On August 20, 1997, the pilot was sent a request to complete a Pilot/Operator Aircraft Accident Report, NTSB Form 6120.1/2 (copy of NTSB letter attached), and was also asked to provide a copy of the last fueling slip, receipt or other record detailing the amount and type of fuel loaded on the aircraft prior to the accident. He was also asked to submit copies of pages from his personal logbook which contained the last 90 days prior to the accident, and he was asked to return the completed form and requested materials within ten days as per federal regulations. The form was sent to the pilot's current mailing address on file with the FAA.
No response was received from the pilot, despite numerous telephone messages left on the pilot's telephone answering machine. The pilot then informed the Safety Board that his address had changed. On October 17, 1997, the pilot was sent another request to complete a Pilot/Operator Aircraft Accident Report, NTSB Form 6120.1/2 (copy of NTSB letter attached), and he was also asked to provide the fueling and logbook information. The pilot sent back a partially completed NTSB Form 6120.1/2 (attached), excerpted copies from his personal logbook that were partially unreadable (attached), and no records to document the last refueling prior to the accident.
On March 2, 1998, the pilot was sent another request to provide the personal logbook and refueling information (copy of NTSB letter attached). The pilot signed the return receipt for the letter on March 10, 1998 (copy of returned receipt attached), and did not provide the requested information.
The Safety Board examined the partially unreadable excerpts of the pilot's personal logbook. The last six flights were documented as follows:
August 13 - From "HOME" to "1SO" - 2.1 hours total duration of flight August 13 - From "HOME" to "Ranger Crick" - 2.7 hours total duration of flight August 15 - From "HOME" to "HOME" - 0.8 hours total duration of flight - Remarks: "t & GO PRA" August 16 - From "HOME" to "HOME" - 1.2 hours total duration of flight August 17 - From "HOME" to "MARTHA LAKE AIR P." - 0.4 hours total duration of flight August 17 - Accident Flight
The pilot's home was near a private grass airstrip near Carnation, Washington. There are no fuel facilities available on the airstrip. There are also no fuel facilities available at the Martha Lake Airstrip. The airport identifier for the Pierce County Airport in Puyallup, Washington, is "1SO;" there are fuel facilities available at this airport. No public airport could be found by the name of "Ranger Crick" or "Ranger Creek."
The examination of the logbooks revealed that the pilot had logged 5.1 hours of flight time in the accident airplane during the four flights previous to the accident flight. The information logged in the four flights did not contain any reference to refueling or any identifiers of destination airports that have refueling facilities available.

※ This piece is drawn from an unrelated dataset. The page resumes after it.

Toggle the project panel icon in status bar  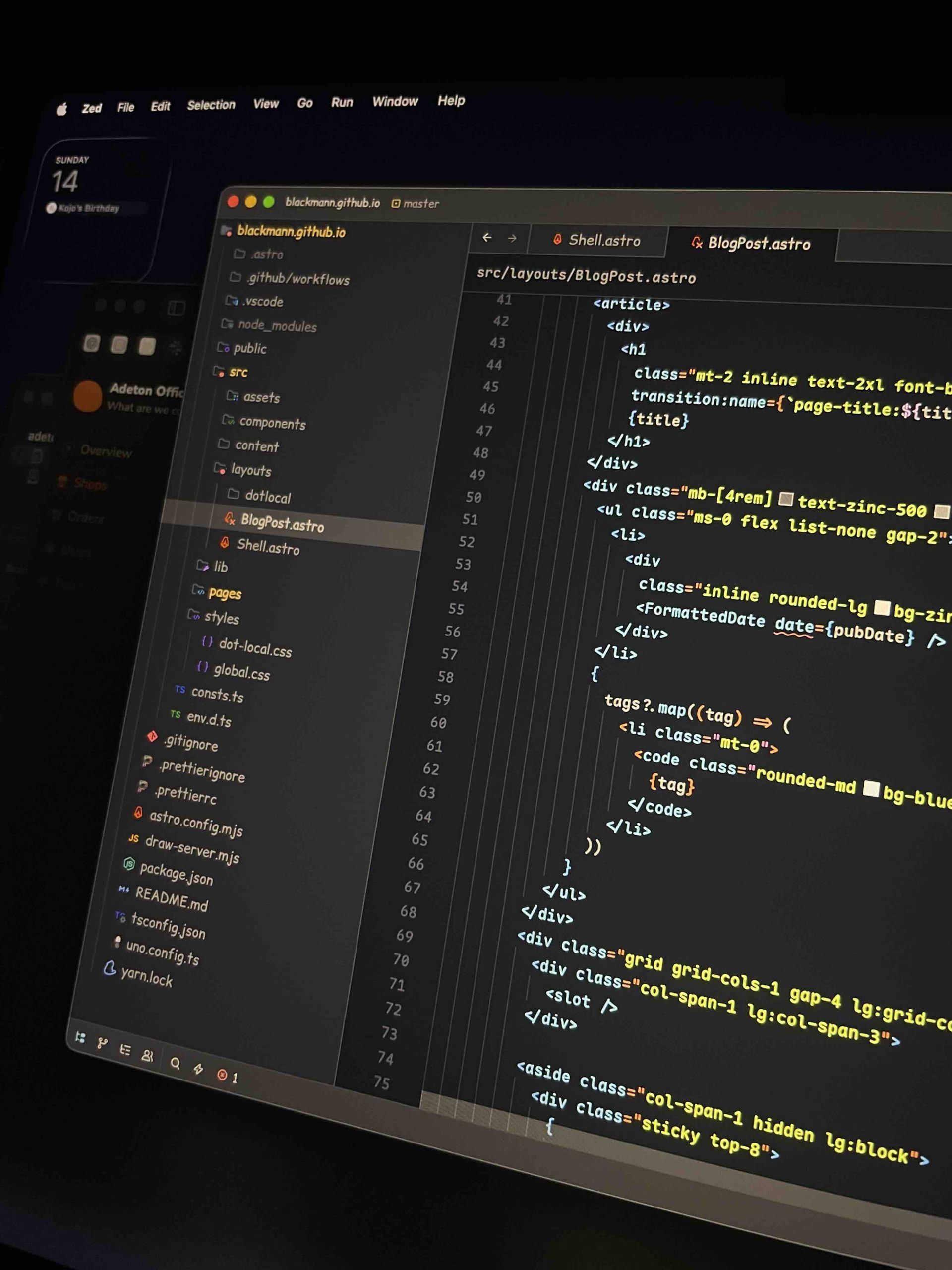click(x=80, y=1037)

According to the 1959 Cessna 175 Owner's Manual (excerpt's attached), fuel is supplied to the engine from two 26-gallon aluminum tanks, one in each wing, of which 21.5 gallons in each tank are useable in all flight conditions. Data found in the performance information indicate that the airplane consumes between 6.3 and 10.6 gallons per hour, depending on propeller RPM setting, with a "lean mixture" in cruise flight under standard atmospheric conditions, maximum gross weight, and at an altitude of 2,500 feet above mean sea level (msl). The data also indicate that each takeoff, including warm-up and taxi, consumes 1.2 gallons at sea level conditions, 59 degrees F, full throttle, flaps up, and best rate-of-climb speed.
Using this data, the Safety Board calculated that the airplane would have consumed more than its 43 gallons of useable fuel if it were flown for six takeoffs and a cumulative 5.1 hours of cruise flight at 2,600 RPM, 2,500 feet msl, maximum gross weight, and a leaned mixture.